[Begin Provided passage]

BUT I don't know how to get both on one object. For example, how do I associate the betting line with the fighter him/herself?
Below is my code for scraping the OPENING company's betting line:
rp(url)
.then(function(html) {
const $ = cheerio.load(html);
const openingBettingLine = [];
// parent class of fighter name
$("div.op-item.op-spread.op-opening").each((index, currentDiv) => {
const openingBet = {
opening: JSON.parse(currentDiv.attribs["data-op-moneyline"]).fullgame
};
openingBettingLine.push(openingBet);
});
console.log("openingBettingLine array test 2:", openingBettingLine);
})
// why isn't catch working?
// eslint-disable-next-line handle-callback-err
.catch(function(error) {
// handle error
});
It console logs out the following:
openingBettingLine array test 2: [ { opening: '-200' },
{ opening: '+170' },
{ opening: '' },
{ opening: '' },
{ opening: '' },
{ opening: '' },
{ opening: '' },
{ opening: '' },
{ opening: '' },
{ opening: '' },
{ opening: '' },
{ opening: '' },
{ opening: '' },
{ opening: '' },
{ opening: '' },
{ opening: '' },
{ opening: '' },
{ opening: '' },
{ opening: '' },
{ opening: '' },
{ opening: '' },
{ opening: '' },
{ opening: '' },
{ opening: '' },
{ opening: '+105' },
{ opening: '-135' },
{ opening: '-165' },
{ opening: '+135' },
{ opening: '-120' },
{ opening: '-110' },
{ opening: '-135' },
{ opening: '+105' },
{ opening: '-165' },
{ opening: '+135' },
{ opening: '-115' },
{ opening: '-115' },
{ opening: '-145' },
{ opening: '+115' },
{ opening: '+208' },
{ opening: '-263' },
etc.

[End Provided passage]

▶ [Stated task a]: In the betting-line scraping post, which attribute of each matched div does the code pass to JSON.parse?

[Begin Stored data]

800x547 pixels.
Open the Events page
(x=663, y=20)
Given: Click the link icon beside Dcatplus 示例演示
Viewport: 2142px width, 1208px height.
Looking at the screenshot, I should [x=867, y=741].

[End Stored data]

▶ [Stated task b]: Count how many lines in the records contain the word "link", and reply with only that number.

▶ [Full answer a]: The "data-op-moneyline" attribute.

▶ [Full answer b]: 1